[Recorded data]
-*-*-

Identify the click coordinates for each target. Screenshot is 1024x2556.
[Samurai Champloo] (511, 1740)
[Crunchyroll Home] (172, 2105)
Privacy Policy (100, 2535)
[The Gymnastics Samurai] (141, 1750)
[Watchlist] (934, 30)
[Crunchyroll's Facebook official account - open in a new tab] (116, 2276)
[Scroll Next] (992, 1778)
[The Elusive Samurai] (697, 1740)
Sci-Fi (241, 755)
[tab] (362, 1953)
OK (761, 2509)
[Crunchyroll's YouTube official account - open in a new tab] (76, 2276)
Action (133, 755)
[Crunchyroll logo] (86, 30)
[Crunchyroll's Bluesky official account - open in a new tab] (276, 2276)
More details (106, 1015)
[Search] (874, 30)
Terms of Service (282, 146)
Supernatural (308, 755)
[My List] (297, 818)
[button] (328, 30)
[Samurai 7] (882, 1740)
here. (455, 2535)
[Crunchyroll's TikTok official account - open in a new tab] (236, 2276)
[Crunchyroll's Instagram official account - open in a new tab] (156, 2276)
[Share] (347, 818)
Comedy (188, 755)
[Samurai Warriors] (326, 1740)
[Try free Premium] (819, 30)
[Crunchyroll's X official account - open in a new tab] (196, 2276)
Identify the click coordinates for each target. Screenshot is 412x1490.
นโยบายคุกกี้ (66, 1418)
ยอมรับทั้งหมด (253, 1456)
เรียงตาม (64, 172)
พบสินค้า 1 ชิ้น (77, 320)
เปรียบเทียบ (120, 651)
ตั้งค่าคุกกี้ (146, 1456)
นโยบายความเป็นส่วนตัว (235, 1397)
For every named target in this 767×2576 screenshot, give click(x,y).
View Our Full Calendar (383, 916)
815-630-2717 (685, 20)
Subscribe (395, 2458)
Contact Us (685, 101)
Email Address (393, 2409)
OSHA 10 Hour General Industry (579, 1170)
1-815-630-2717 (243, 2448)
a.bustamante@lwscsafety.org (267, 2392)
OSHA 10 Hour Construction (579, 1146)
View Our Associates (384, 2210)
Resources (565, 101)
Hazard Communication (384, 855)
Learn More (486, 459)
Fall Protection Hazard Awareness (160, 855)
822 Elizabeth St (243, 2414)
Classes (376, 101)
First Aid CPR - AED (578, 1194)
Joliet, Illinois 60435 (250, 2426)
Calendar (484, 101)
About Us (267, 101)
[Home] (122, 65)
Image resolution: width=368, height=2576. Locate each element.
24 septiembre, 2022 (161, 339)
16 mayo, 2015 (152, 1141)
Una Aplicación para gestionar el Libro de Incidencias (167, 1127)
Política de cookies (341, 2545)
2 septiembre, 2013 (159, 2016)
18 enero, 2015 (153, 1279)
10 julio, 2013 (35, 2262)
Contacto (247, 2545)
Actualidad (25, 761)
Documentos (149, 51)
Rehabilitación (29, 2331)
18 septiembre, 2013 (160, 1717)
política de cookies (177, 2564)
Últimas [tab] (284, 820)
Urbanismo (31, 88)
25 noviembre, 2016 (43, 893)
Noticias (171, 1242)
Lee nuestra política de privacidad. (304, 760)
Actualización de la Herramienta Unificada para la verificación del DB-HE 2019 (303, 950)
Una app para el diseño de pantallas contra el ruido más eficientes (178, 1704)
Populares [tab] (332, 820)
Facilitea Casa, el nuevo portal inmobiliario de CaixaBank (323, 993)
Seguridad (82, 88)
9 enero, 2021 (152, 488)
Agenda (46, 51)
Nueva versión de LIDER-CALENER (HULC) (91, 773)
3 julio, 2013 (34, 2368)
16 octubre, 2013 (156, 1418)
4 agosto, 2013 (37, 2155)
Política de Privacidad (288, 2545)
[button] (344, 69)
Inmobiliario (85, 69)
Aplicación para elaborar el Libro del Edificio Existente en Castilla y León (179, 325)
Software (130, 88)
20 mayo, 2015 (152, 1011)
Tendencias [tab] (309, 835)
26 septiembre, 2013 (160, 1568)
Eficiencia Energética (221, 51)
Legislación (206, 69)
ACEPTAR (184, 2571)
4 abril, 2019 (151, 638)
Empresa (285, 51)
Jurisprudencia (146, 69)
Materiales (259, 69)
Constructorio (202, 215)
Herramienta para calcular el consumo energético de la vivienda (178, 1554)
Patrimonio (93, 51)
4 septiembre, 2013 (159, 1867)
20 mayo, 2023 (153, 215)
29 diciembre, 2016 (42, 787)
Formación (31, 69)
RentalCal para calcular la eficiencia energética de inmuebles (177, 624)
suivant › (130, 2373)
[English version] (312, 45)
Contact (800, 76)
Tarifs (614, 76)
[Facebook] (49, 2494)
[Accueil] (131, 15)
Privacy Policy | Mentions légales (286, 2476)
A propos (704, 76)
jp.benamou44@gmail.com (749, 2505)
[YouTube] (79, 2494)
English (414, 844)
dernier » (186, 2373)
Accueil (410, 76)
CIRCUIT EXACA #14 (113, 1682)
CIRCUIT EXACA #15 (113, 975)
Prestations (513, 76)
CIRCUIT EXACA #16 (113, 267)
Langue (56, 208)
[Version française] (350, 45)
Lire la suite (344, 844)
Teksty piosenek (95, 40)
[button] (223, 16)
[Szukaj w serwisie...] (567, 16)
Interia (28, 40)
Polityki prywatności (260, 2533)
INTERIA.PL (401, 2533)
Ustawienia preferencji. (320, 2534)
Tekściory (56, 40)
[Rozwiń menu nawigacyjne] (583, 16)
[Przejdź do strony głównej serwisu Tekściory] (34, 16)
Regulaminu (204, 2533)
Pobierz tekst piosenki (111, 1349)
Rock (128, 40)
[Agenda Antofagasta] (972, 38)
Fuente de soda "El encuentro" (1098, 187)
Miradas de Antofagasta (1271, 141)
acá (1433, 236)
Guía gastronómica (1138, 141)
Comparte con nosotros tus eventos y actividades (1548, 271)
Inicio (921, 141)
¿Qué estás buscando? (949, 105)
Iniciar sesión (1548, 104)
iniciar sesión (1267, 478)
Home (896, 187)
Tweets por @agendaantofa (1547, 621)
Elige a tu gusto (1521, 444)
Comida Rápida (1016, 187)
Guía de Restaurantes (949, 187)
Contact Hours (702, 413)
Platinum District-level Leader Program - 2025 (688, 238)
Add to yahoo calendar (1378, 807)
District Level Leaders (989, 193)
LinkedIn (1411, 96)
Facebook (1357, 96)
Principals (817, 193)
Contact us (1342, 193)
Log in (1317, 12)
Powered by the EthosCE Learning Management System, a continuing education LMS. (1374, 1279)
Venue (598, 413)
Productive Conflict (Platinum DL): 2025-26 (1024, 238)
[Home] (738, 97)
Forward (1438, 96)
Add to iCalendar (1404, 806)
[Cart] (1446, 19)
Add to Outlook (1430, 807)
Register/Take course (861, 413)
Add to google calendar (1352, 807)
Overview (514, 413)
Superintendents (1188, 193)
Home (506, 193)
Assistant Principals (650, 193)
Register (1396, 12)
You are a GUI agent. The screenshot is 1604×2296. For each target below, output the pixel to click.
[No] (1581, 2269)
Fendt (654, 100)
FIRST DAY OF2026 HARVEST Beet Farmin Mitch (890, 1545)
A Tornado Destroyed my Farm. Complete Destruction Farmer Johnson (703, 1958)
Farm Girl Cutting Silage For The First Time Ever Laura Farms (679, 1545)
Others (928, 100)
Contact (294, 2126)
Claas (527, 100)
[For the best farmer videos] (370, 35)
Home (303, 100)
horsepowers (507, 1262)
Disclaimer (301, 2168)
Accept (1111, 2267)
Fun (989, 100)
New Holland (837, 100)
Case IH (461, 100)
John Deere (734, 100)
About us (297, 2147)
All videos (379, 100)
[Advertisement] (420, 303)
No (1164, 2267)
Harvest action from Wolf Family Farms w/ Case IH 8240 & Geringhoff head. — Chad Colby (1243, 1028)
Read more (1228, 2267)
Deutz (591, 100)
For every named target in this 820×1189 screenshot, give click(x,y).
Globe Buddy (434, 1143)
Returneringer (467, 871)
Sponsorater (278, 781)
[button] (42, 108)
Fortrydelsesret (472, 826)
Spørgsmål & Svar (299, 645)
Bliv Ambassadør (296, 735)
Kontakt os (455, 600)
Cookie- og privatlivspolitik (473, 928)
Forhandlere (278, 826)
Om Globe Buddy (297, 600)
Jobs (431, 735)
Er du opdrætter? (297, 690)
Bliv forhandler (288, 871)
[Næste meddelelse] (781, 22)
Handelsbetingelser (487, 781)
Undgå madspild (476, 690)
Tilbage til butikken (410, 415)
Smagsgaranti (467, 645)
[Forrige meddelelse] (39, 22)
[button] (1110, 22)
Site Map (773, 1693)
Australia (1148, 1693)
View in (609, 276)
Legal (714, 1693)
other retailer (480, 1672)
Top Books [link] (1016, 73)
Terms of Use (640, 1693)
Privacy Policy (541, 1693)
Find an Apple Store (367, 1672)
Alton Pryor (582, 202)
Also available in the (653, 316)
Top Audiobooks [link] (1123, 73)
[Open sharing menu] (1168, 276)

-*-*-

Would you copy out exactly the lines above that start at the one containing "Ustawienia preferencji. (320, 2534)" and end at the one containing "Facebook (1357, 96)", inclusive?

RESULT FOR THIS EXERCISE:
Ustawienia preferencji. (320, 2534)
Tekściory (56, 40)
[Rozwiń menu nawigacyjne] (583, 16)
[Przejdź do strony głównej serwisu Tekściory] (34, 16)
Regulaminu (204, 2533)
Pobierz tekst piosenki (111, 1349)
Rock (128, 40)
[Agenda Antofagasta] (972, 38)
Fuente de soda "El encuentro" (1098, 187)
Miradas de Antofagasta (1271, 141)
acá (1433, 236)
Guía gastronómica (1138, 141)
Comparte con nosotros tus eventos y actividades (1548, 271)
Inicio (921, 141)
¿Qué estás buscando? (949, 105)
Iniciar sesión (1548, 104)
iniciar sesión (1267, 478)
Home (896, 187)
Tweets por @agendaantofa (1547, 621)
Elige a tu gusto (1521, 444)
Comida Rápida (1016, 187)
Guía de Restaurantes (949, 187)
Contact Hours (702, 413)
Platinum District-level Leader Program - 2025 (688, 238)
Add to yahoo calendar (1378, 807)
District Level Leaders (989, 193)
LinkedIn (1411, 96)
Facebook (1357, 96)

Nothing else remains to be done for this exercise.